In this program, we will write an 8085 Program to Find the Number of Negative Numbers in Array in the 8085 microprocessor with a program flow chart and explanation of the program.
8085 Program to Find the Number of Negative Numbers in Array
Program Statement
Given an array of N numbers. Write a program in the Assembly language program of 8084 to find the number of negative numbers in the array. Assume the array begins at memory location D001H and memory location D000H consists size of the array. Store the result at memory location E000H.
Explanation of Program
- We have an array of N numbers. For e.g., we initialize the count with 5.
- Also, we initialize a pointer to point the elements in the array.
- We will check for the MSB. If the MSB of the number is 1, the number is negative.
- Increment count for counting the negative numbers.
- Increment the pointer to point to the next element. Check if MSB is 1. Repeat the process till all the numbers are scanned.

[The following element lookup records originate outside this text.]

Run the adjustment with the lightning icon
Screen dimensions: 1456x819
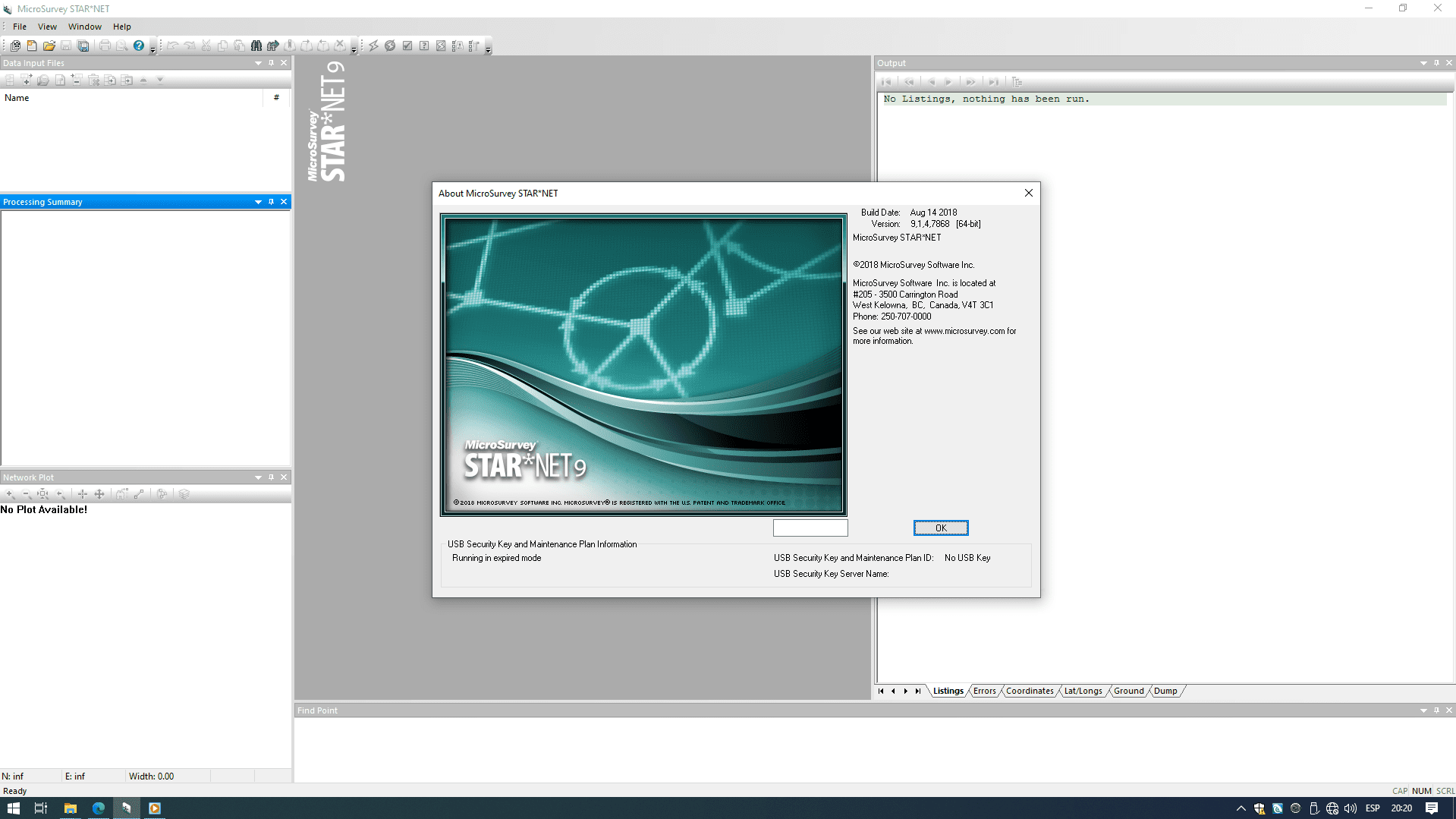click(x=372, y=46)

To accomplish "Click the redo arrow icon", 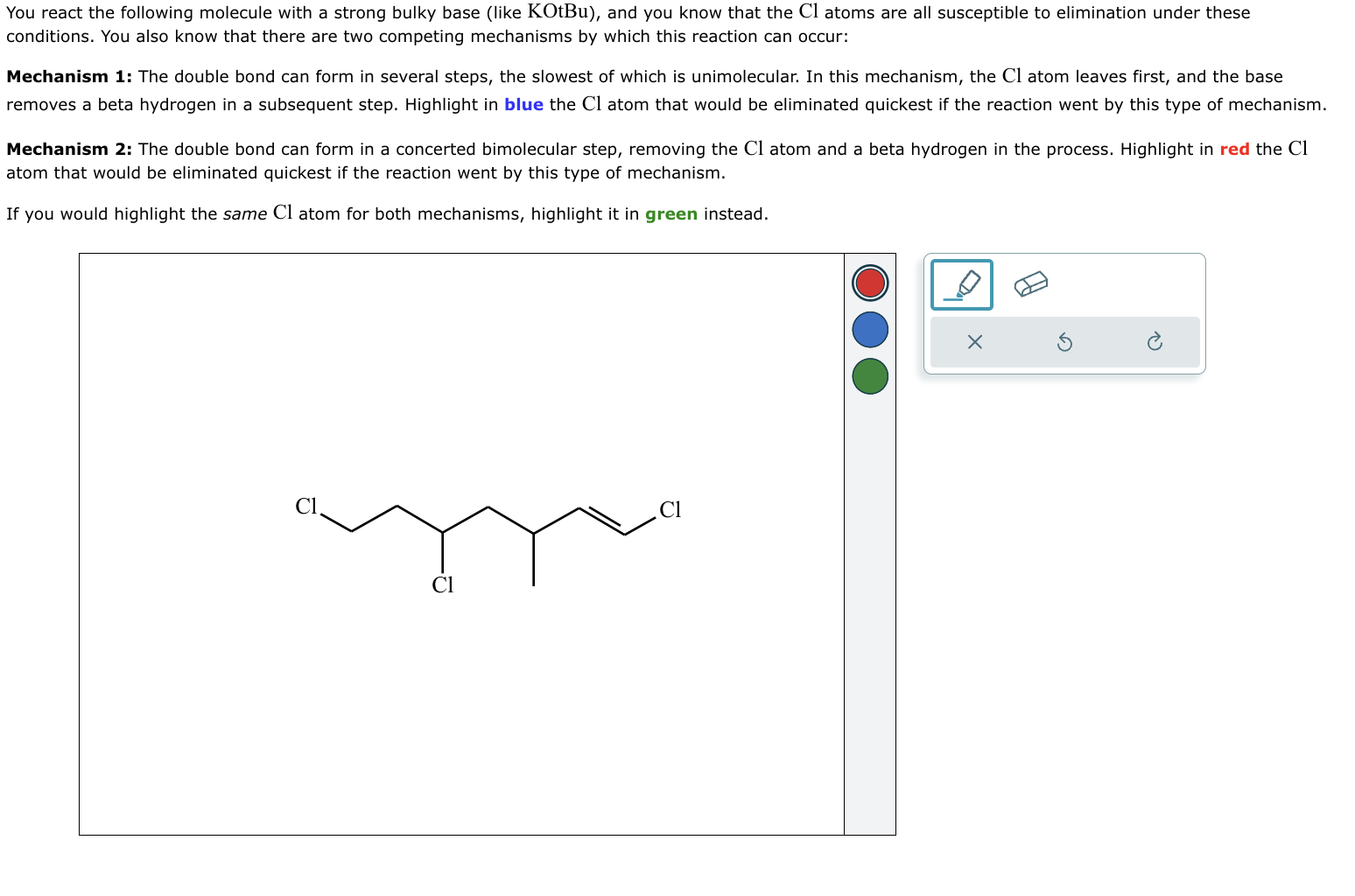I will click(1155, 342).
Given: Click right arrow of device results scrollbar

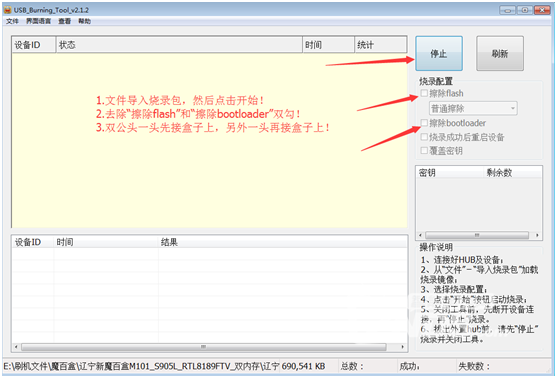Looking at the screenshot, I should click(x=402, y=347).
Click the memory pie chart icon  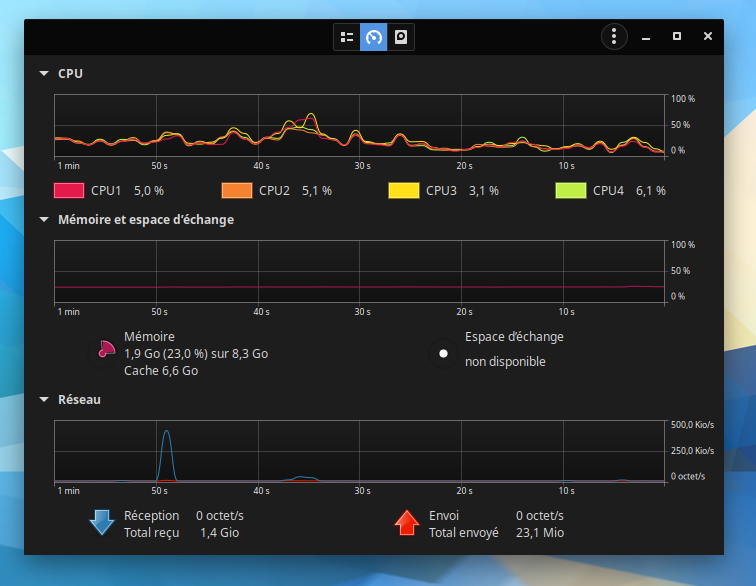coord(104,352)
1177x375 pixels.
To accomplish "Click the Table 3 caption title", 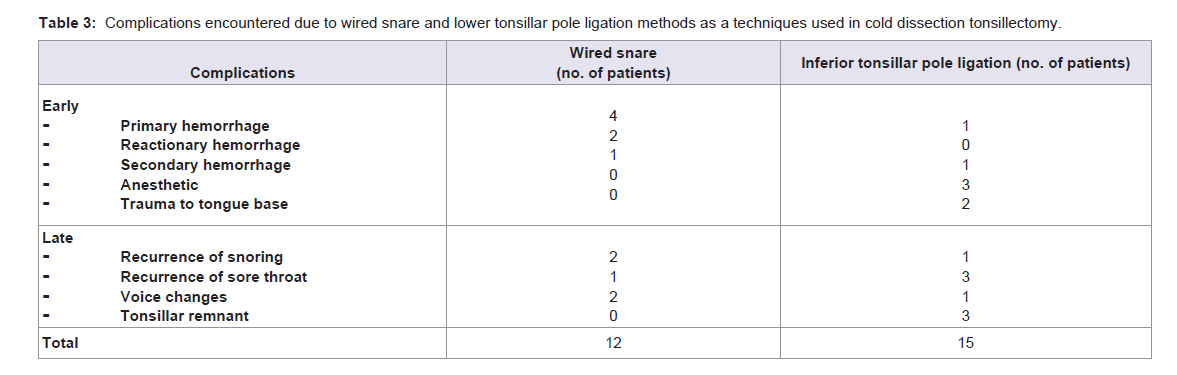I will click(551, 22).
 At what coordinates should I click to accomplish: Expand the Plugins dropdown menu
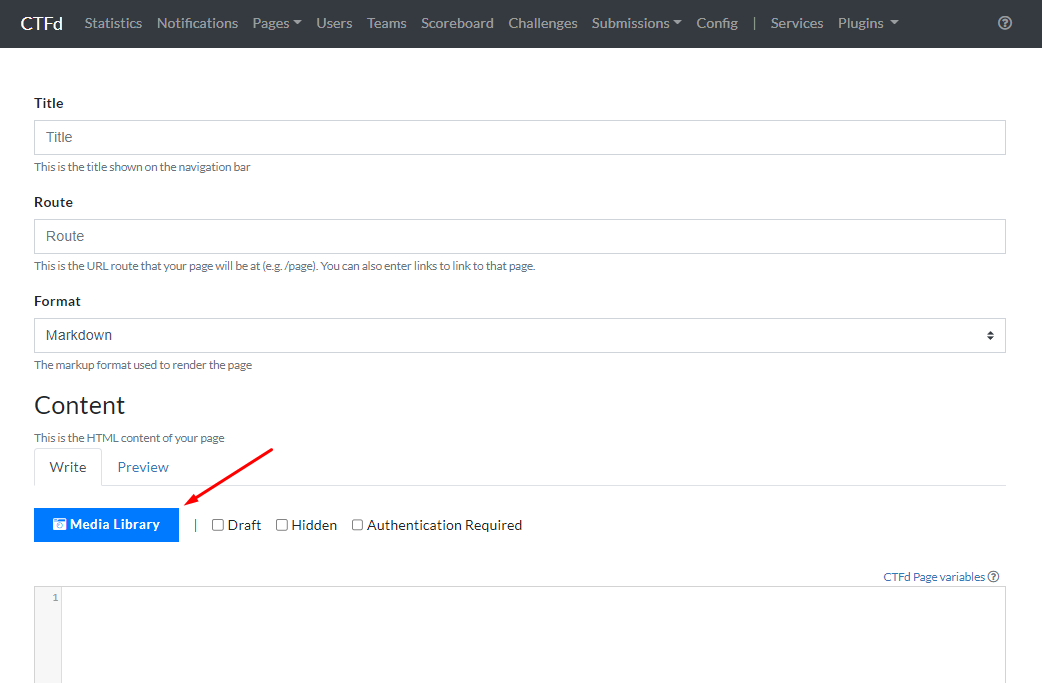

- Store the count of negative numbers.
Flow Chart of Program
Assembly Language Program
| Label | Instruction | Comment | Operation |
|---|---|---|---|
| LDA D000H | Load count in the accumulator | A = 05 H | |
| MOV C, A | Initialize count | C = 05 H | |
| MVI B, 00 | Initialize the negative number count = 0 | B = 00 H | |
| LXI H, D001H | Initialize pointer to array | H = D0H, L = 01H | |
| BACK: | MOV A, M | Get the number | A ← (HL) |
| ANI 80H | check for MSB | ANDing with 80H | |
| JZ SKIP | Check if MSB = 1 | if MSB = 1, the number is negative | |
| INR B | Increment negative number count | B = B + 1 | |
| SKIP: | INX H | Increment memory pointer | HL = HL + 1 |
| DCR C | decrement count | C = C – 1 | |
| JNZ BACK | if the count is 0 repeat | ||
| MOV A, B | Load negative count in A | A = B | |
| STA E000H | Store the result | E000H = No. of negative numbers | |
| HLT | Terminate program execution | Stop |